The voice, the plot, the setting all worked together in harmony and kept me firmly engrossed in the world of Ari and Dante. I hope you enjoyed reading this month’s book as much as I did, and that you maybe kept a box of kleenex close by near the end. Well worth it, I say.

 So…what’s next?

July’s Relaxed & Groovy Book Club selection:

beauty queensBEAUTY QUEENS by Libba Bray

Published by: Scholastic Press

Release Date: May 24, 2012

Genres: YA, Contemporary, Realistic Fiction, LGBT

bn-24h-80

amazon

indiebound

 

Plot Summary:

Teen beauty queens. A desert island. Mysteries and dangers. No access to e-mail. And the spirit of fierce, feral competition that lives underground in girls, a savage brutality that can only be revealed by a journey into the heart of non-exfoliated darkness. Oh, the horror, the horror! Only funnier. With evening gowns. And a body count.(Plot summary from author’s website.)

Learn more about Libba Bray here.

Follow Libba on Twitter here.

Follow Libba on Tumblr here.

Follow Libba on Facebook here.

This book is more than just a pretty face. Every young woman* should read the wisdom imparted within these pages – for no other reason, in the unlikely event that she is stranded on a deserted island with a bunch of savage beauty queens. Libya Bray is a genius at turning the absurd into the astounding. I’m so looking forward to reading this book, again! I know you’ll love this one.

*(and every young man! Insight is always wise to pursue. Besides, there is a male perspective shown here as well…)

The next meeting of this most relaxed and groovy of book clubs will be the last week of July. (Tie-dyed tees and funky shoes optional.)

Happy reading!

3 thoughts on “The Relaxed & Groovy Book Club – ARISTOTLE AND DANTE DISCOVER THE SECRETS OF THE UNIVERSE

  1. Aristotle and Dante kept me reading from beginning to end. And…it had more quotable quotes than any book I’ve read lately.

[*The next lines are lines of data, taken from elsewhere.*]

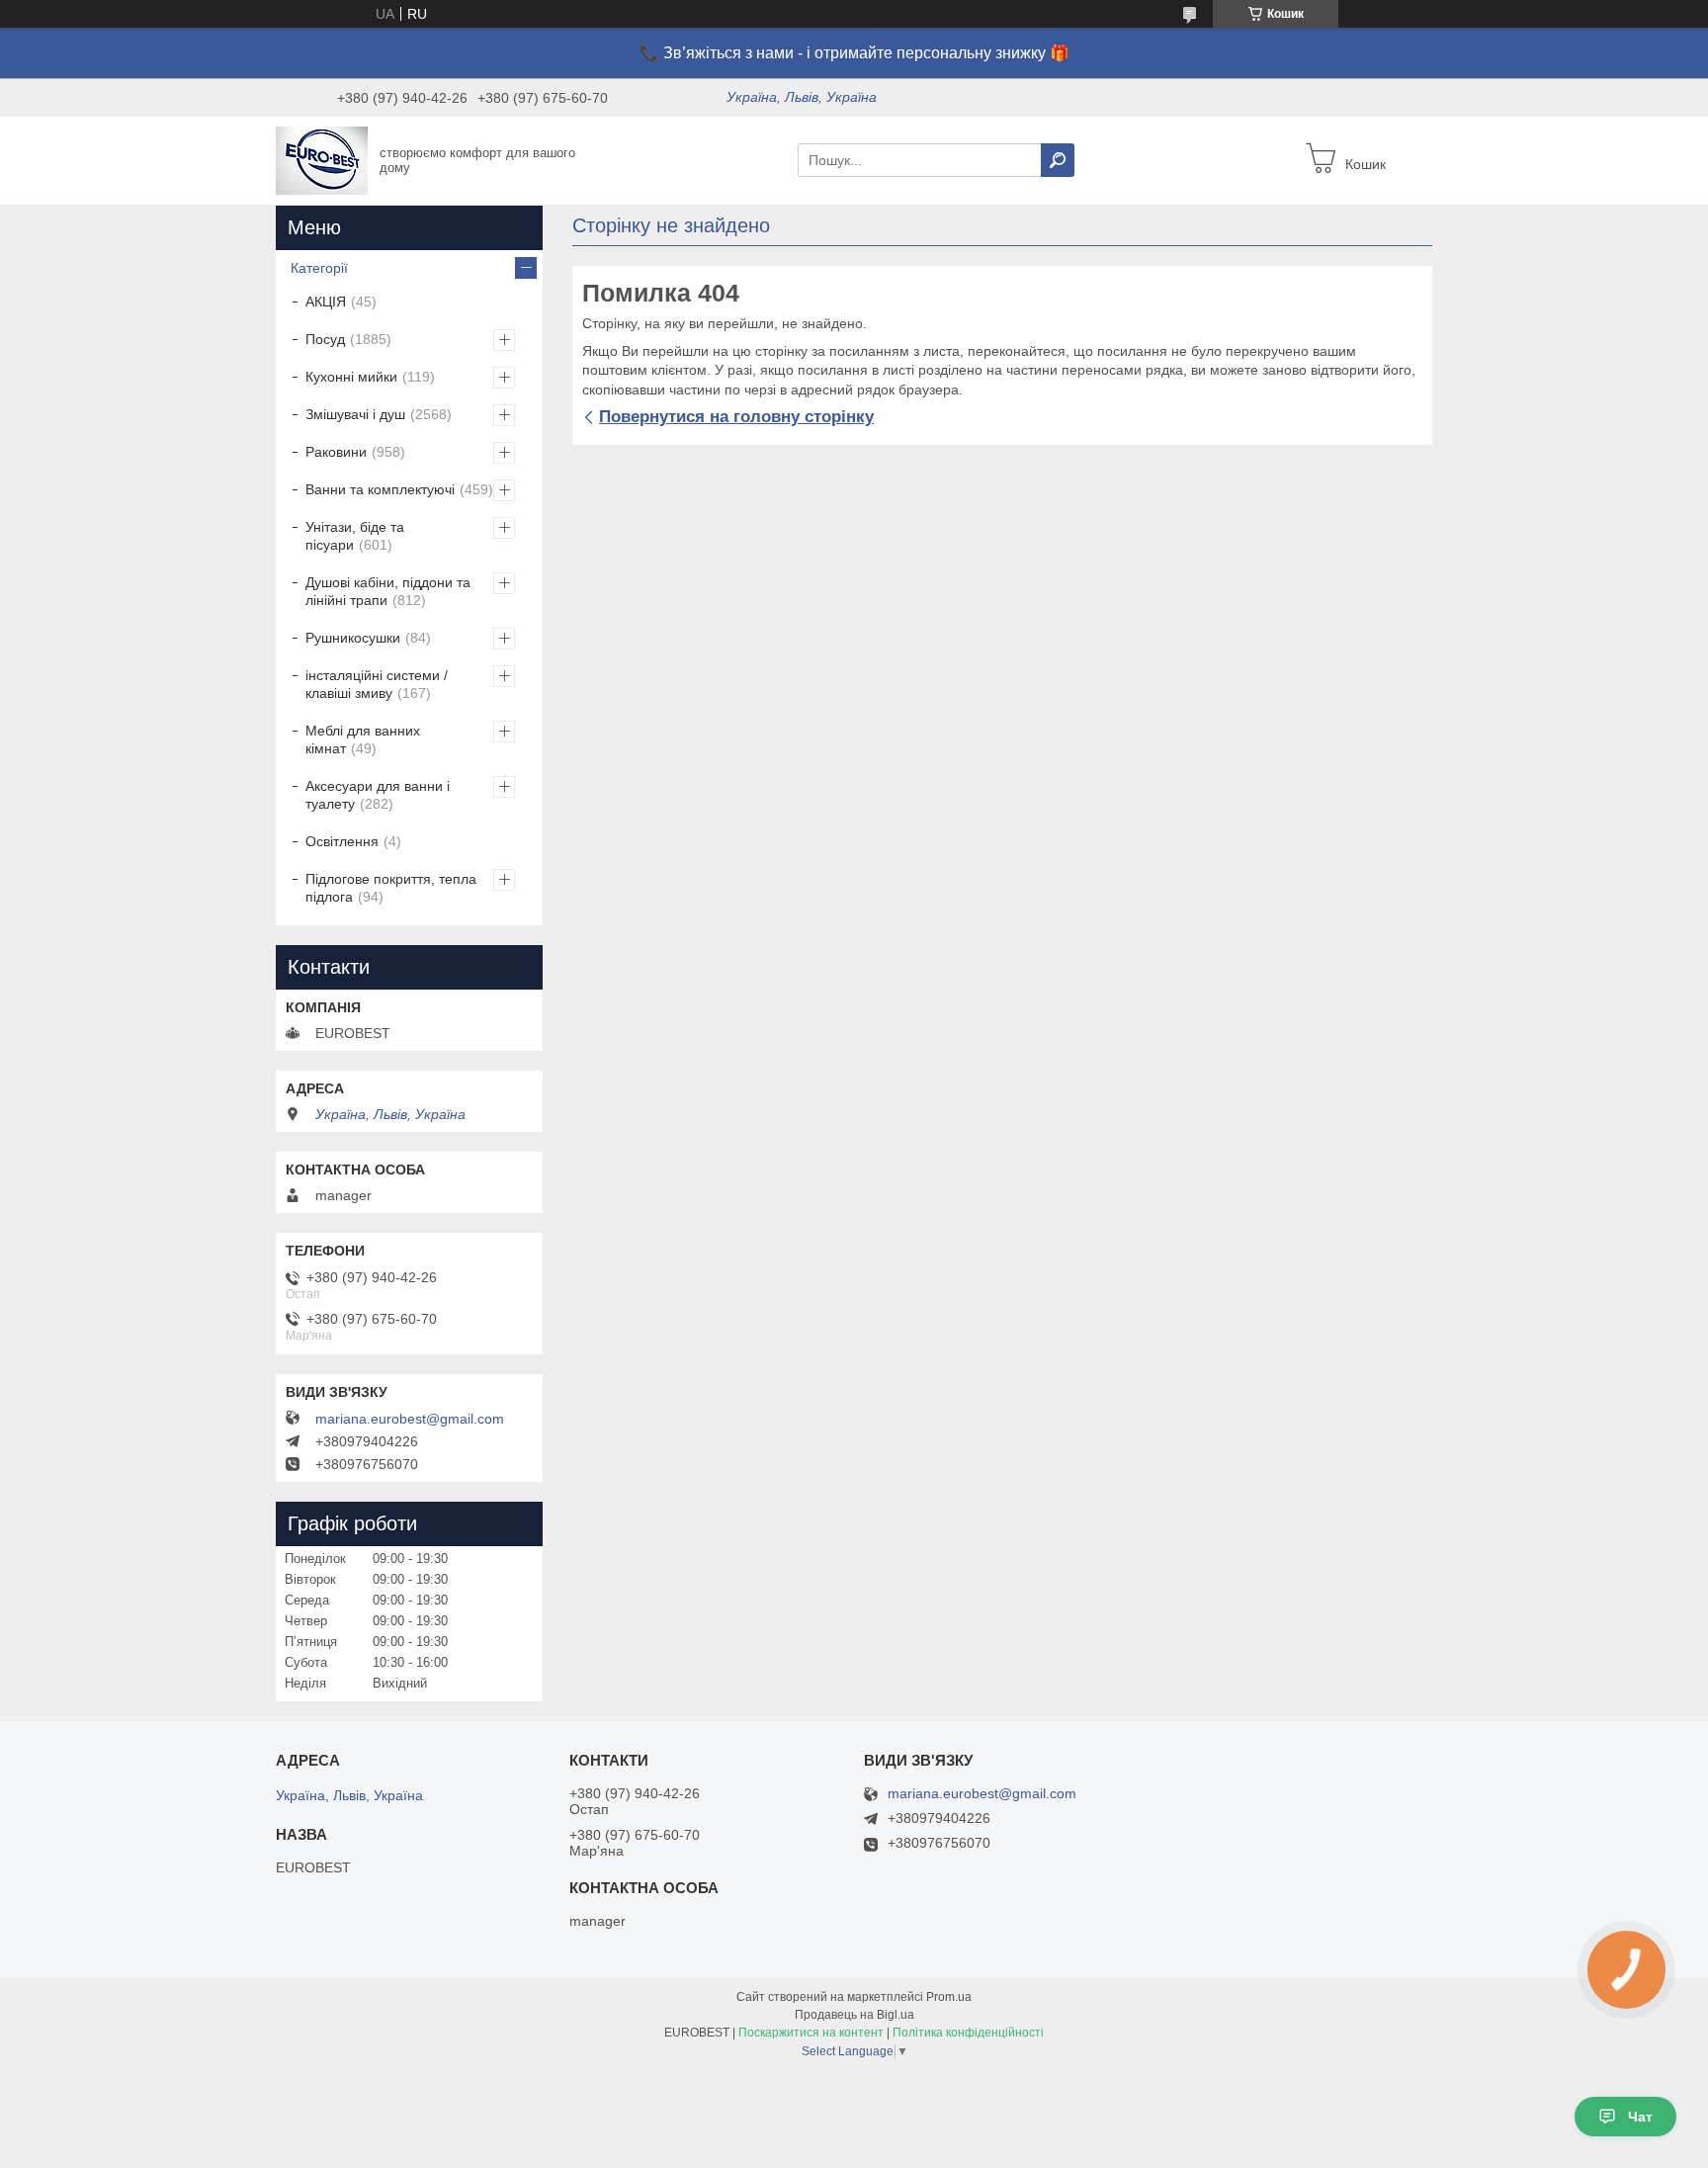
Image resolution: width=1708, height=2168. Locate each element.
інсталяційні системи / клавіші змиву (376, 684)
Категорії (319, 268)
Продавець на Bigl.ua (854, 2015)
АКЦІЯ (325, 301)
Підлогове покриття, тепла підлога (390, 888)
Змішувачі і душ (355, 414)
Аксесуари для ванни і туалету (377, 795)
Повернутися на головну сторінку (736, 416)
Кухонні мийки (351, 377)
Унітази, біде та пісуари (354, 536)
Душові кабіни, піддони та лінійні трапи (387, 591)
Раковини (336, 452)
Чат (1640, 2117)
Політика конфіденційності (968, 2032)
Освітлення (342, 841)
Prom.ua (949, 1997)
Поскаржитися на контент (811, 2032)
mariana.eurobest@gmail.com (409, 1419)
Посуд (325, 339)
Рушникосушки (352, 638)
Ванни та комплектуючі (380, 489)
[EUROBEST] (322, 159)
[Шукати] (1057, 160)
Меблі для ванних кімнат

I add my recommendation to yours.

    As for Libba Bray, she can pull off any subject and make it readable. Her mad cow disease book is one of my favorites. I guess I’ll have to add one more book to my stack.

    1. As I recall, I owe you thanks for recommending this book to me in the beginning. And so quotable! I had to cut out many here in fear of posting an exhaustive and gushing rambling. Not sure I didn’t anyway.